StopIteration in the if clause of a generator expression
Bengt Richter
bokr at oz.net
Fri Apr 1 16:14:20 EST 2005
On Fri, 01 Apr 2005 16:34:32 GMT, "Raymond Hettinger" <vze4rx4y at verizon.net> wrote:
>[Peter Otten]
>> a StopIteration raised in a generator expression
>> silently terminates that generator:
>>
>> >>> def stop(): raise StopIteration
>> ...
>> >>> list(i for i in range(10) if i < 5 or stop())
>> [0, 1, 2, 3, 4]
>>
>> In a list comprehension, on the other hand, it is propagated:
>>
>> >>> [i for i in range(10) if i < 5 or stop()]
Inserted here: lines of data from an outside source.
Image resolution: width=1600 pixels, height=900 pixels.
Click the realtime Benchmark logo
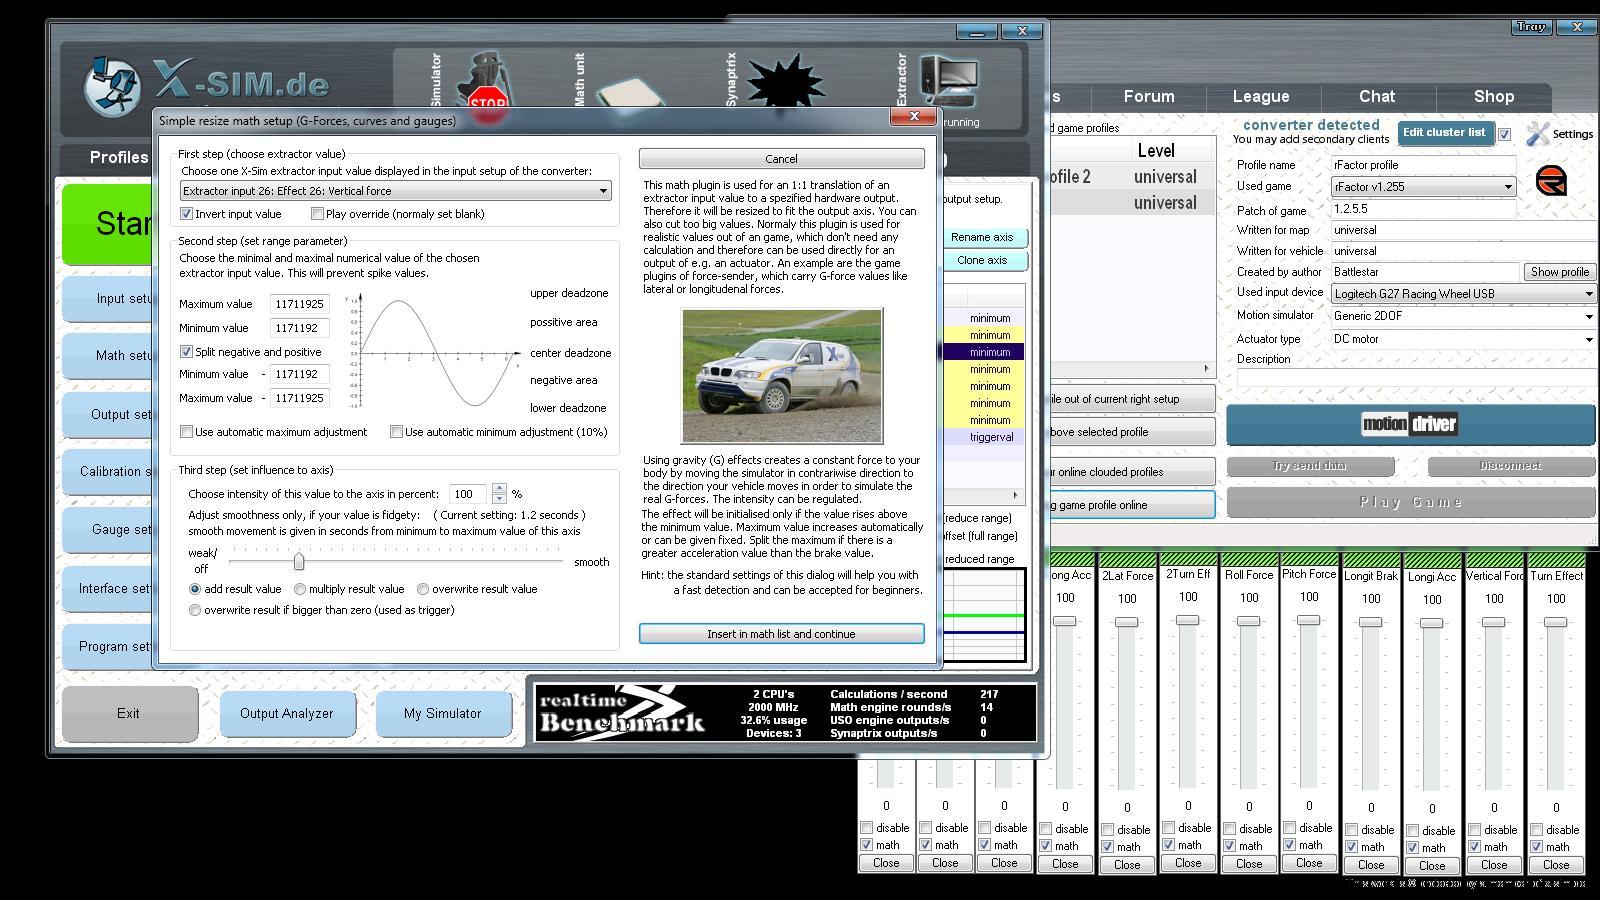622,712
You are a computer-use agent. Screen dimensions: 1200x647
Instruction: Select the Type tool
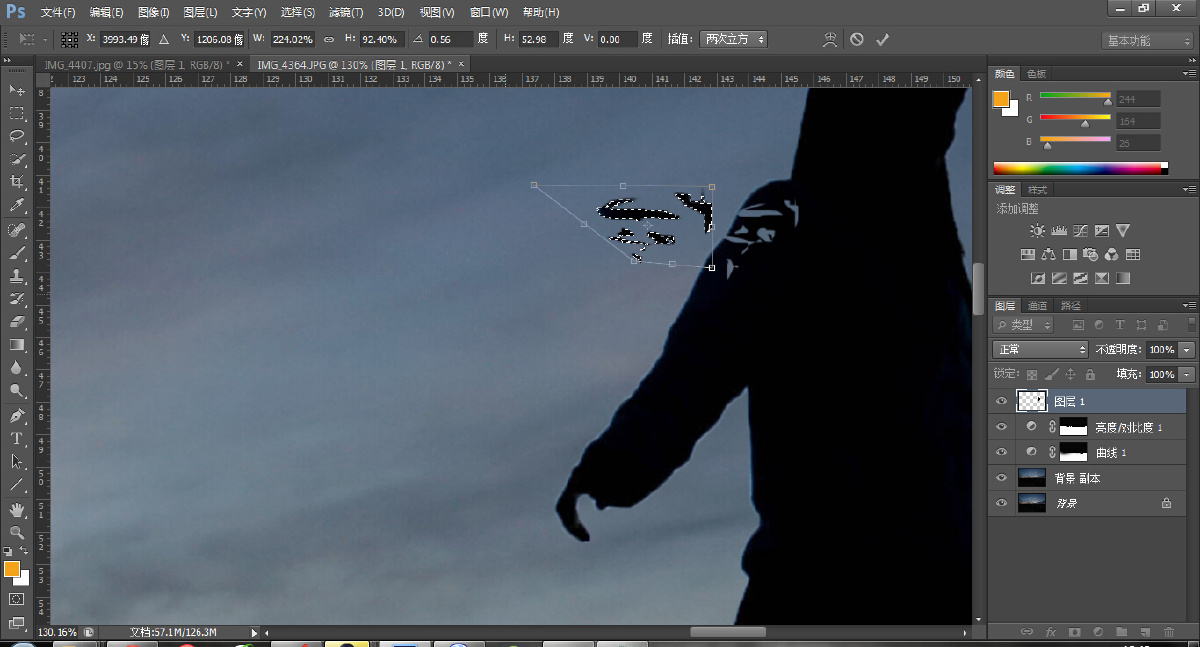[17, 439]
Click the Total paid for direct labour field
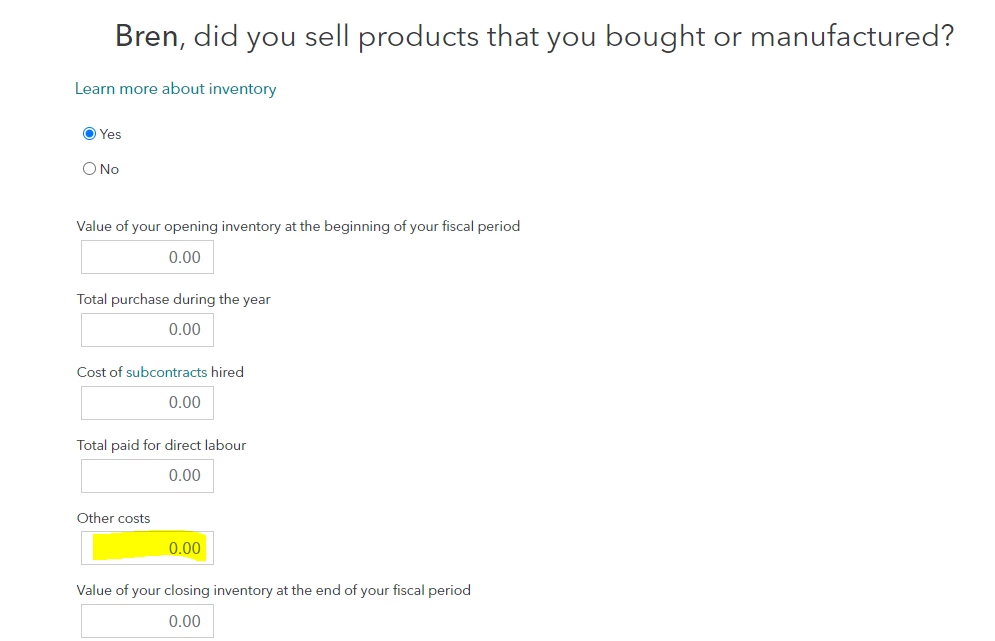This screenshot has height=641, width=995. (147, 476)
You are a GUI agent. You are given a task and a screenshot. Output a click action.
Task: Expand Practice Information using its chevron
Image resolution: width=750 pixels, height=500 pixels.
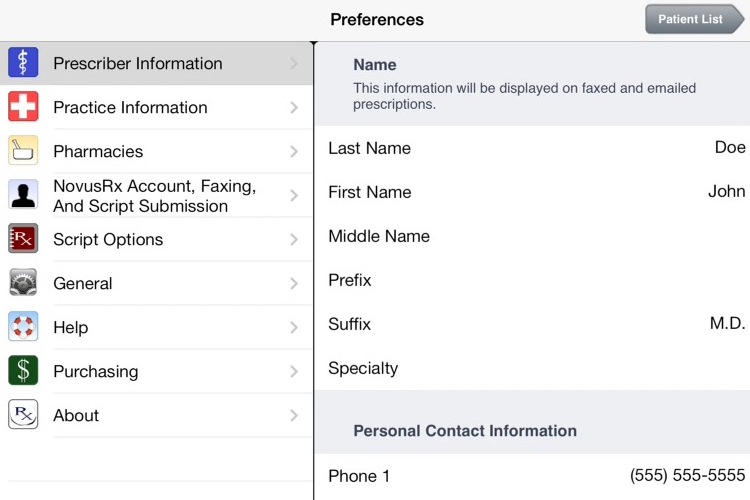pos(294,107)
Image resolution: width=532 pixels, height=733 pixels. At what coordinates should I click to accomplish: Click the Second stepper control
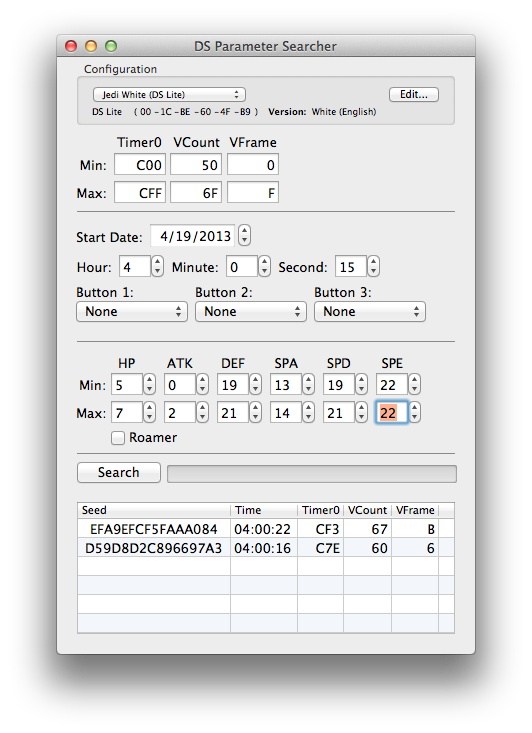[x=373, y=267]
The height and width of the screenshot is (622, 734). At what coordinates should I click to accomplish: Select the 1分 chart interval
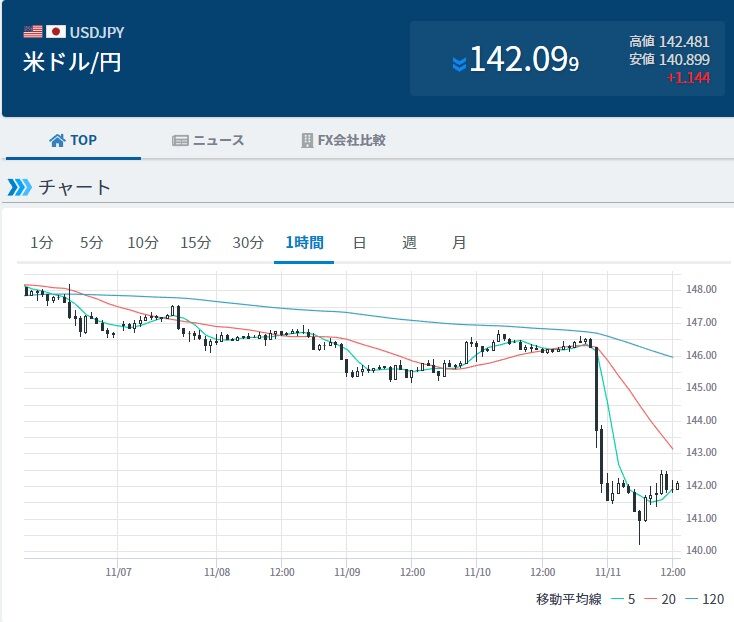(41, 242)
>> Traceback (most recent call last):
>> File "<stdin>", line 1, in ?
>> File "<stdin>", line 1, in stop
>> StopIteration
>>
>> Is that an intentional difference?
>
>I would call it an unfortunate assymmetry -- one the never comes up unless
>you're up to no good ;-)
;-)
>
>In a way, both behave identically. They both raise StopIteration. In the case
>of the generator expression, that StopIteration is intercepted by the enclosing
>list() call. That becomes obvious if you write a pure python equivalent for
>list:
>
> def lyst(s):
> it = iter(s)
> result = []
> try:
> while 1:
> result.append(it.next())
> except StopIteration: # guess who trapped StopIter
> return result
>
>
I assumed that all standard sequence consumers (including list, of course) would intercept
the StopIteration of a sequence given them in the form of a generator expression, so your
lyst example would have an analogue for other sequence consumers as well, right?
I.e., there's not a hidden list(genex) in those others I would hope ;-)
E.g., "in" in my toy exposed more clearly, using Peter's stop:
>>> def show(x): print x,; return x
...
>>> def stop(): raise StopIteration
...
>>> 2 in (x for x in xrange(5) if show(x)<4 or stop())
0 1 2
True
>>> 7 in (x for x in xrange(5) if show(x)<4 or stop())
0 1 2 3 4
False
BTW I notice that this also nicely shortcuts when the 2 is found.